The company divulged on Friday that it found a major vulnerability that would let a hacker intercept email and other secure communication sent from iPhones and iPads on Friday. Hours later, outside experts found the same flaw in the Safari browser on Mac computers.

By Sunday, security expert Ashkan Soltani tweeted that he found the "goto fail" vulnerability -- named after the single line of code responsible for the problem -- embedded in Calendar, Facetime, Keynote, Twitter, Mail and iBooks applications on Macs running the OS X operating system.

The security flaw worried many who said it would allow someone sharing a WiFi network with you -- say, at a coffee shop or an airport -- to see and change messages meant to be sent securely. According to Soltani, even Software Update, the application that installs security fixes on Macs, is vulnerable.

After Apple published a security patch for the iOS problem (just go to "Settings" on your iPhone or iPad and do a software update), the race to find the "goto fail" bug on other Apple products was on.

A few hours later on Friday, researchers at the security startup CrowdStrike replicated the hack on Mac computers running the operating system OS X, finding that supposedly secure messages sent from Safari (but not necessarily from Firefox or Chrome) were vulnerable to be being read and altered mid-flight.

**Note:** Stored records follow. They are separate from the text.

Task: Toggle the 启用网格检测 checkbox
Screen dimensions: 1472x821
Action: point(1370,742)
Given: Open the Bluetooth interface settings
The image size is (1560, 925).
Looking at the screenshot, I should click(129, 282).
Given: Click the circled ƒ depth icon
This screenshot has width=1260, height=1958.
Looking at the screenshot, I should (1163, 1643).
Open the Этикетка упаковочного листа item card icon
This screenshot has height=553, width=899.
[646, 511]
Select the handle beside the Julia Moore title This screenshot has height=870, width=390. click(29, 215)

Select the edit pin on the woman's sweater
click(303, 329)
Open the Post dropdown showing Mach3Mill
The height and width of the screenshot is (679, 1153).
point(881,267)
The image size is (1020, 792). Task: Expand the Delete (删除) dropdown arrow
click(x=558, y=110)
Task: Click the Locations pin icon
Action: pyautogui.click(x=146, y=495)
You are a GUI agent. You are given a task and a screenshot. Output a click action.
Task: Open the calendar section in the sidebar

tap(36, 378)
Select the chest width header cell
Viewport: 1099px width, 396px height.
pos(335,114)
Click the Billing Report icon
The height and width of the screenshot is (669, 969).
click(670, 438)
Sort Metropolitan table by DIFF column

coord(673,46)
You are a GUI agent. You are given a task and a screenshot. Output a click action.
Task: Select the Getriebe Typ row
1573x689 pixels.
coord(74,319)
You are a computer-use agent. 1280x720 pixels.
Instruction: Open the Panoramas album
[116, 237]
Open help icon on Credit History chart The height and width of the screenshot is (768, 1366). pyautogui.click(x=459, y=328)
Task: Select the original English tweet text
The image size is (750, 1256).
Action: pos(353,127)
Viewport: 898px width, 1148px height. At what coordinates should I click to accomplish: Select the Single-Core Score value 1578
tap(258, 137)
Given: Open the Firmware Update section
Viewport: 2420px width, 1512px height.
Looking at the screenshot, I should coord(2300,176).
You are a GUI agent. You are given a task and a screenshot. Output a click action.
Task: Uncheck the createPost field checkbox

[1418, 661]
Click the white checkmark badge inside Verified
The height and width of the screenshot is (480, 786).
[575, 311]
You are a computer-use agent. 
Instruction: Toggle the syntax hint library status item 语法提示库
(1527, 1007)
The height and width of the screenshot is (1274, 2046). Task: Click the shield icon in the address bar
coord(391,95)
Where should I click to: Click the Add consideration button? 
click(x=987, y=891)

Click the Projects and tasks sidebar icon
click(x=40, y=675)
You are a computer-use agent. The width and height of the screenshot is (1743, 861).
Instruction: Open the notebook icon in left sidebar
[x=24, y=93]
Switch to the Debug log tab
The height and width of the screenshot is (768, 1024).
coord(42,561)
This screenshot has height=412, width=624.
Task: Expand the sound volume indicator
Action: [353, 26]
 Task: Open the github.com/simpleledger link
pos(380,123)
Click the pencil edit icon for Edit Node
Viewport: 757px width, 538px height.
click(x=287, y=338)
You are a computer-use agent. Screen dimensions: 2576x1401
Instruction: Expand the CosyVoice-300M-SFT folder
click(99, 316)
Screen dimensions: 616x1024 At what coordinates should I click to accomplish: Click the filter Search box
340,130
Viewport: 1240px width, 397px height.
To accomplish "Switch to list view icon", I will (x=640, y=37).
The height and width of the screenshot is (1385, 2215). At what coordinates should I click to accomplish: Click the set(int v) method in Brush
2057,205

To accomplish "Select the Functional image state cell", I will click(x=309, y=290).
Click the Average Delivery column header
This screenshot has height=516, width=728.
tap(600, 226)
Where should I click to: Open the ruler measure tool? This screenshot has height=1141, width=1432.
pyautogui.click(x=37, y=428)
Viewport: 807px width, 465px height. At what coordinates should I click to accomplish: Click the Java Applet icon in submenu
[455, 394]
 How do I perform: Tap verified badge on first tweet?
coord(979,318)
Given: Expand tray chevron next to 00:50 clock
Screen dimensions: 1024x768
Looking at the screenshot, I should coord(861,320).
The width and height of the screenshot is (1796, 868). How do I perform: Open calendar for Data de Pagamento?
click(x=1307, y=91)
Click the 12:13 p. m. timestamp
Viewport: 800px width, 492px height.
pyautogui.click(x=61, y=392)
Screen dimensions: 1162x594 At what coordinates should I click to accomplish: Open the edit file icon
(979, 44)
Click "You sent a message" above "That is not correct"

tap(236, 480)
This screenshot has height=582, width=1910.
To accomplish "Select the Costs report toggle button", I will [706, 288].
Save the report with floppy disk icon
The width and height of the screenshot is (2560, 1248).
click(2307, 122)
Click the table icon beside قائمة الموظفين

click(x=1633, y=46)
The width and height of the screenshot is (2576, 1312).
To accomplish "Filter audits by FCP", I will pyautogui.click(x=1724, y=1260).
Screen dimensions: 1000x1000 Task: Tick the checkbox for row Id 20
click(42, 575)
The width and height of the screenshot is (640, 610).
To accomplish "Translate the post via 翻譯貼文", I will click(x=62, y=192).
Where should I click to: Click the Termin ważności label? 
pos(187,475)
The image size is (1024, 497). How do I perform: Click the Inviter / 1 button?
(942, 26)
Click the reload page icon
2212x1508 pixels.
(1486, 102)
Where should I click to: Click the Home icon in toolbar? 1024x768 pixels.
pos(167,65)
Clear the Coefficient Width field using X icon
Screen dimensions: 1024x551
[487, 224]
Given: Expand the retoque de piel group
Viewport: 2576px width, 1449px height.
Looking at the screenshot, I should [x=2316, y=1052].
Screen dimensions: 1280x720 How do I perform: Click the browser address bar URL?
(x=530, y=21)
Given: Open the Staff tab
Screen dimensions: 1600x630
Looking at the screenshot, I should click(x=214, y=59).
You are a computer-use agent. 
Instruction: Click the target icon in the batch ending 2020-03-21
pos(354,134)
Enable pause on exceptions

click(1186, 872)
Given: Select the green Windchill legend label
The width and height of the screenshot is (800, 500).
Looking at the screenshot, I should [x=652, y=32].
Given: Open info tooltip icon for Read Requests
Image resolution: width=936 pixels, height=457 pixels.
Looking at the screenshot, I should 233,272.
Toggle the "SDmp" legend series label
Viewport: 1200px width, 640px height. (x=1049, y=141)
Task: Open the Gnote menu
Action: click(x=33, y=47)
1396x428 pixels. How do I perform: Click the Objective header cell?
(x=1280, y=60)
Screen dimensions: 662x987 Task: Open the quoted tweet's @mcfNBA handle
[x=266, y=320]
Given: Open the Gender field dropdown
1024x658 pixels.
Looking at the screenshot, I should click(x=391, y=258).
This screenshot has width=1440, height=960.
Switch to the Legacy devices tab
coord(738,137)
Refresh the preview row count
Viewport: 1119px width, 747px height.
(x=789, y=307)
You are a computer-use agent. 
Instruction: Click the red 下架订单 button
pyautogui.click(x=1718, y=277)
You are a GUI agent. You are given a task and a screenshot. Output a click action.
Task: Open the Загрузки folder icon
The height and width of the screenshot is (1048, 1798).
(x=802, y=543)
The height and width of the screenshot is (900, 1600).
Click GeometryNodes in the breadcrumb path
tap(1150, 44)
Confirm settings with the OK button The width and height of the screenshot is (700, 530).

After Soltani's find, we know it's affecting many more applications, too.

"We are aware of this issue and already have a software fix that will be released very soon.” an Apple spokesperson told The Huffington Post.

Until then, keep your Mac away from your neighborhood coffee shop's WiFi.

This post has been updated with comment from Apple.

Read here to learn how to download the security patch.

Around the Web

If You Own an Apple Mobile Device, Upgrade Its Software Now

Apple's 'Gotofail' Security Mess Extends To Mail, Twitter, iMessage, Facetime ...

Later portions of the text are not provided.